The discovery of the nine babies being cared for by nannies in a Bangkok condominium followed accusations by a Thai surrogate that an Australian couple had left the boy with Down syndrome to be raised by her, while taking home his healthy twin sister. The scandal has focused global attention on the largely unregulated industry in Thailand, which authorities say became a go-to destination for commercial surrogacy after well-off countries tightened their own laws.
Officials here said Thursday that the draft of a law banning surrogacy has been submitted to the junta's head of legal and justice affairs and will be forwarded to the newly-established interim legislature for consideration next week.
"Now is good timing, as the steps (toward passing the law) have been completed," Rarinthip Sirorat, an executive from the Social Development and Human Security Ministry, said at a news conference. "The purpose of this law is to give maximum benefits to the surrogate babies."
According to the draft, the new law would prohibit commercial surrogacy and those violating the law will face up to 10 years in prison and a fine of up to 200,000 baht ($6,200). Agencies, advertisers or recruiters of surrogate mothers will face up to five years in jail and a fine of up to 100,000 baht ($3,100).
Surrogacy involves a woman who bears a child for someone else, often with an implanted embryo from biological parents unable to do so. Legal doctrine is inconsistent. Countries such as India, Ukraine and Thailand have fairly lenient regulations and are popular for parents in developed countries looking for lower-cost surrogate mothers.
Thai authorities were prompted to look into the issue of commercial surrogacy after they learned of "Baby Gammy," who is being raised by his surrogate mother in eastern Thailand. The woman's allegation that his Australian biological parents took home their healthy daughter and abandoned the blond, brown-eyed boy with Down syndrome and a congenital heart condition sparked outrage worldwide.
Government agencies held four press conferences on Thursday to explain Thai law and issues regarding surrogacy.
The existing regulations issued by Thailand's Medical Council cover doctors and medical institutes, but not surrogacy agencies or surrogate mothers, leaving room for commercial surrogacy to take place without oversight.
Following publicity over Gammy's case, Thai authorities this week began investigating another case involving nine babies found at a condominium in northern Bangkok who were allegedly fathered by a Japanese businessman.

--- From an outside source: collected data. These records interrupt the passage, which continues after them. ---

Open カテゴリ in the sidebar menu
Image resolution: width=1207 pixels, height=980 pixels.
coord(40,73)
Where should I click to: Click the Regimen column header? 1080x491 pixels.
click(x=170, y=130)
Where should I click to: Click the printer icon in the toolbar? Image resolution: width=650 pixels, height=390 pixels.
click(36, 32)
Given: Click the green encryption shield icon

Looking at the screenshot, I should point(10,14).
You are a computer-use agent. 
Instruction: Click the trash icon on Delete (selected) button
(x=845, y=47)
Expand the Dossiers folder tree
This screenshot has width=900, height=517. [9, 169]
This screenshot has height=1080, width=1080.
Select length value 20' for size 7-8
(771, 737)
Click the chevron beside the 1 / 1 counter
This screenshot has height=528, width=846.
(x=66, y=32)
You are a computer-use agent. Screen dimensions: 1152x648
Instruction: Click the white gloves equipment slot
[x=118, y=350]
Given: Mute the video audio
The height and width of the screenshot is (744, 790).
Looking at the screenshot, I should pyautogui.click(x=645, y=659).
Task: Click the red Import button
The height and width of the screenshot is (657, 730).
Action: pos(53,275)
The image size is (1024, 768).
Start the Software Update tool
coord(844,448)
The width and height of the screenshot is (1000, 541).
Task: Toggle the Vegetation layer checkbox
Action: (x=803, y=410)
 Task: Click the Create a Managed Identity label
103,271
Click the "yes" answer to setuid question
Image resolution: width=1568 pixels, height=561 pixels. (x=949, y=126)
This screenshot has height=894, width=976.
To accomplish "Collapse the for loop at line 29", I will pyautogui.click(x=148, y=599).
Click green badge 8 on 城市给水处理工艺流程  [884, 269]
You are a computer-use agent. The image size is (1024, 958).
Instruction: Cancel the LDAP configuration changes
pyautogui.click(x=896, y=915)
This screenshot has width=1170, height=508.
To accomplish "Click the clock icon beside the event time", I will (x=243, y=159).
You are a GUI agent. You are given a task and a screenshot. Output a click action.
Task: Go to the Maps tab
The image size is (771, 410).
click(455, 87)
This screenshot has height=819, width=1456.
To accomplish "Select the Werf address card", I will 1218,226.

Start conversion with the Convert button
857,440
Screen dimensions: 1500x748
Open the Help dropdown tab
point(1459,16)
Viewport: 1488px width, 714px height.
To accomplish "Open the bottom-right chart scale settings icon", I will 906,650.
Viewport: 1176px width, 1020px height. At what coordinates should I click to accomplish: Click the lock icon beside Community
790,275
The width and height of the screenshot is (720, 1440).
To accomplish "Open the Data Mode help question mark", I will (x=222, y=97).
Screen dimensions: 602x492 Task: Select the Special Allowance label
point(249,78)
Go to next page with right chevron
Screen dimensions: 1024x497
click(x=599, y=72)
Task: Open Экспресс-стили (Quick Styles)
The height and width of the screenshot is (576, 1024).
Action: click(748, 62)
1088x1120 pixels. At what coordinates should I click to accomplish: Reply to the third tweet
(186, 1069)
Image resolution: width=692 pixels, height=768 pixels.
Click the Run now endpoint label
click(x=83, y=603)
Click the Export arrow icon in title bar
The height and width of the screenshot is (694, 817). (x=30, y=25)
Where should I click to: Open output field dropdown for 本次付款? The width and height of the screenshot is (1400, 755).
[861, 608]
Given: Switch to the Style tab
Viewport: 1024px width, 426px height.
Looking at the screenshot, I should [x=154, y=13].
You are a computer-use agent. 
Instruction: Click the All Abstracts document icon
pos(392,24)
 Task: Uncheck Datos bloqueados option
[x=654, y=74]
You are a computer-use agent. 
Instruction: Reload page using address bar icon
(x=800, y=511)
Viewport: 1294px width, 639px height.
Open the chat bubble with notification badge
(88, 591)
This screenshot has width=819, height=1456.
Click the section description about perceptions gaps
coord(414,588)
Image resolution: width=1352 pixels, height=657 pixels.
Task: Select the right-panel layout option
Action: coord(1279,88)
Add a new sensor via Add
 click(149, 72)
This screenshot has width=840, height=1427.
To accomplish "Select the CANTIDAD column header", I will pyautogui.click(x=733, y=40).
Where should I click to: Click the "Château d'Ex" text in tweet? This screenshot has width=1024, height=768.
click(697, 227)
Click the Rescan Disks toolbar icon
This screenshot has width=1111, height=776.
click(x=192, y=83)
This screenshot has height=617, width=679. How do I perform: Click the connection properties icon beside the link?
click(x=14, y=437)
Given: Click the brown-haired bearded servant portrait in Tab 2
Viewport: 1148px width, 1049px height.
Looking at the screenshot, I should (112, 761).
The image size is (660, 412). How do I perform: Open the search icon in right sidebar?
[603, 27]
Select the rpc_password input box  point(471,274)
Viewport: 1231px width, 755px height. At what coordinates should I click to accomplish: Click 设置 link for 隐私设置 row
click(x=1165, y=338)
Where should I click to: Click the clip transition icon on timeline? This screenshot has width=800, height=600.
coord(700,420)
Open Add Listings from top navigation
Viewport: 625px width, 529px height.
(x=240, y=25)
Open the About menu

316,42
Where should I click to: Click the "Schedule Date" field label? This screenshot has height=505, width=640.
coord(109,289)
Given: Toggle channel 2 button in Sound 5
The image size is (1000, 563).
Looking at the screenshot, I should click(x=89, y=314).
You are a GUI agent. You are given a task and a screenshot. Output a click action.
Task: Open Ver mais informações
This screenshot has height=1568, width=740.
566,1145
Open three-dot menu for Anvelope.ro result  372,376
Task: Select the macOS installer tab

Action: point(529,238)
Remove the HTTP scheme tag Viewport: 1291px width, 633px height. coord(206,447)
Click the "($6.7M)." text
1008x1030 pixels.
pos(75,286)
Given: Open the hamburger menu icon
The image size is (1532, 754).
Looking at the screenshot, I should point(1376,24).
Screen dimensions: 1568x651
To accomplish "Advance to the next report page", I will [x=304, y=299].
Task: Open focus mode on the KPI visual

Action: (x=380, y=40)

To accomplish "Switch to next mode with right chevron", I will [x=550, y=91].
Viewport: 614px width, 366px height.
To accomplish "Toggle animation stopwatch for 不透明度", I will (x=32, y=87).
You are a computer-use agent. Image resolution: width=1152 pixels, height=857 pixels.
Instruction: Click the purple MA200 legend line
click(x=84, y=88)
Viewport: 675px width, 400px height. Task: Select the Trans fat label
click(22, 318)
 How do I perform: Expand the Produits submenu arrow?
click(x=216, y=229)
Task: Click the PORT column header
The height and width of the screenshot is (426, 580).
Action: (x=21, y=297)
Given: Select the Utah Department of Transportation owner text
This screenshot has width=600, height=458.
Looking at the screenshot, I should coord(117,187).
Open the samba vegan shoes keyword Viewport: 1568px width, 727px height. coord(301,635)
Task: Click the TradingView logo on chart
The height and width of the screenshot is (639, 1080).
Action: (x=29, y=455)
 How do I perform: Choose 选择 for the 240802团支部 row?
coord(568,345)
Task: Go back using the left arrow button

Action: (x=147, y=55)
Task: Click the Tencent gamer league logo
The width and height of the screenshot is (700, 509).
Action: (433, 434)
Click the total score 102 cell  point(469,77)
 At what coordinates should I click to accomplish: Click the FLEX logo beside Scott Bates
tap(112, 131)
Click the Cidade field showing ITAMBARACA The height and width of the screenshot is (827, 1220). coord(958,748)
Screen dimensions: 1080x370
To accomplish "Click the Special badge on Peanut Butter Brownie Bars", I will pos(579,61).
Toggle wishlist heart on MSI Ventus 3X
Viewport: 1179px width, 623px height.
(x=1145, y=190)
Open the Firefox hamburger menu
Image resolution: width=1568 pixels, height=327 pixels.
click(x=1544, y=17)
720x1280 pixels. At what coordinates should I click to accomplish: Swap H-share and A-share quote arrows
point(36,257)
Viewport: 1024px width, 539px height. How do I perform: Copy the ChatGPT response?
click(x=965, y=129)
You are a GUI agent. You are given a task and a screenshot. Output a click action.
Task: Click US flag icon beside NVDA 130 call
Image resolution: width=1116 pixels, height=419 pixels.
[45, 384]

Police Col. Napanwut Liemsa-nguan of the police's Children and Women Protection Division said the man's lawyer claimed his client fathered all nine babies and that the surrogacy arrangements were legal.
Thailand has 42 clinics and medical institutes and 240 doctors licensed to use assisted reproductive technology, using artificial means to achieve pregnancy, according to Boonruang Triruangworawat, the Health Service Support Department's director-general.
"The assisted reproductive technology has existed in Thailand for a long time but now it's become an issue because there are stricter regulations in other countries," Boonruang said. "The parents have migrated to Thailand because Thailand does not actively go after the issue. They will now understand that the Thai law will be stricter."